论文部分内容阅读
湖南工程学院校园网络拓扑图
方案的实施,满足了大学校园网络应用的需求,解决了全网用户的安全认证要求,能根据用户的特征由网络管理人员给予个性化的服务,实施针对用户的安全策略,而且不用考虑用户处在校园网络中的哪个位置、接入到哪个交换机的端口上。
用户概况:
湖南工程学院是一所有着55年办学历史的工程类大学,随着学校的扩招和学科设置的增多,新增校园面积1200亩,新校区与原有的二个校区通过光纤互联。校园网络工程建设项目的指导思想是:先进性、可靠性、安全性、可扩展性、开放性、经济性、可管理性、易维护性,目标是建立一个以先进的多层交换机与多条万兆以太网构成核心体系的高性能、高可靠性的三校区互连网络。
湖南工程学院创建于1951年,坐落于湖南省湘潭市,占地面积1811多亩,现有校舍面积39.2万平方米,固定资产原值4.5亿元。校园育人环境良好,是省“园林式单位”和“文明高等学校”。现有在职职工1157人,其中专任教师657人,教授、副教授264人,博士、硕士265人。学员共有本科专业34个,涵盖了5个学科门类,形成了以工为主,工、管、文、理、经多学科协调发展,本科教育为主,其它教育形式为辅的办学的格局,全日制普通在校学生达11785人。
原有的校园网络设备始建于1999年,几年来,网络业务种类和用户接入数量成几何级数增长,目前三个校区需要通过校园网络高速互联实现统一的教学和办公系统,原有校园网的硬件基础设施和网络结构已不能满足日益增加的用户需要,其主要表现在:
1、网络结构不合理:
校园网络的结构和方案是2000年规划和设计的,大多采用的是二层结构,核心设备压力很大,特别是随着目前上网用户剧增,校园网络常表现不稳定,需要重新进行规划和设计,使整个校园网络和结构更趋合理,网络更趋稳定。
2、校园网络内部运行带宽略显不足
学院的网络骨干和到大部分楼宇链路设施都是在2000年设计和选型的,校园网经过近四年的发展,信息节点的剧增,网络应用服务的增加,网络资源的丰富,特别是像多媒体的应用、数字图书资源、网络课件等很多网络应用都需要很大的带宽,使得整个网络的带宽明显不足,无法满足应用需求。
3、主要设备老化
由于学院网络是在2000年前建设的,核心交换机为思科的6006,而该款设备已经停产,即使想对该设备进行升级都很困难;像很多汇聚设备都是二层设备,接入设备还有一些非网管设备,这些设备已经不能满足现有的应用需求,同时很多设备都出现端口损坏,造成广播风暴,给正常的网络应用带来很大问题,也造成了整个校园网络的不稳定。
4、网络安全管理乏力
当前网络蠕虫、网络病毒及黑客攻击事件层出不穷,加上校园网独有的开放性,以及校园网用户强大的求知欲望和探索欲望,使得校园网络经常处于内外夹击的状态。目前湖南工程学院的校园网只是仅通过一台防火墙防御外来的攻击,对于关键数据和应用未能再有其它的安全保障,网络安全管理又显得乏力。因此考虑一些必要的安全解决方案,保证校园网络的可信运行也是势在必行。
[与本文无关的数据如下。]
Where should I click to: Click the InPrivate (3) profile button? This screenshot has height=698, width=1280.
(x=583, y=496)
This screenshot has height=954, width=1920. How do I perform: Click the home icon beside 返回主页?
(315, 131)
总之,现有的网络性能与用户现实要求仍有较大差距,必须对校园网络进行整个的升级改造。
预期目标
新的校园网络建设要实现:
先进性:核心交换机具备高密度的万兆端口,汇聚交换机有万兆上联端口,交换机满配置能实现线速转发,硬件实现ACL,Qos,组播等功能。
可靠性:核心、汇聚、接入都采用冗余连接,确保物理层、链路层、网络层运营稳定、可靠。
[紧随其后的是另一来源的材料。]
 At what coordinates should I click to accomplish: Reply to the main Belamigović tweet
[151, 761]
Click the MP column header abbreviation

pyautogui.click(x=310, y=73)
安全性:不以影响网络性能为代价,实现病毒和攻击的监测与防护;对用户实施接入控制,可精细地定义用户,赋予用户使用网络的功能和范围。
可扩展性:交换机的交换容量大,模块插槽多;应使用工业标准互联,建设网络尽可能不用厂商专有互联技术。
开放性:网络设备能互联互通,网络用户管理功能与操作系统、应用层网关互通,能与防病毒系统连动。
经济性:非常好的投资保护能力和低的运营维护成本。
可管理性:所有设备支持标准的网管协议,使用网管软件进行统一管理,能够对传输流量实时观测,分类,统计,分析,为网络运行、控制、规划、升级提供可靠的依据。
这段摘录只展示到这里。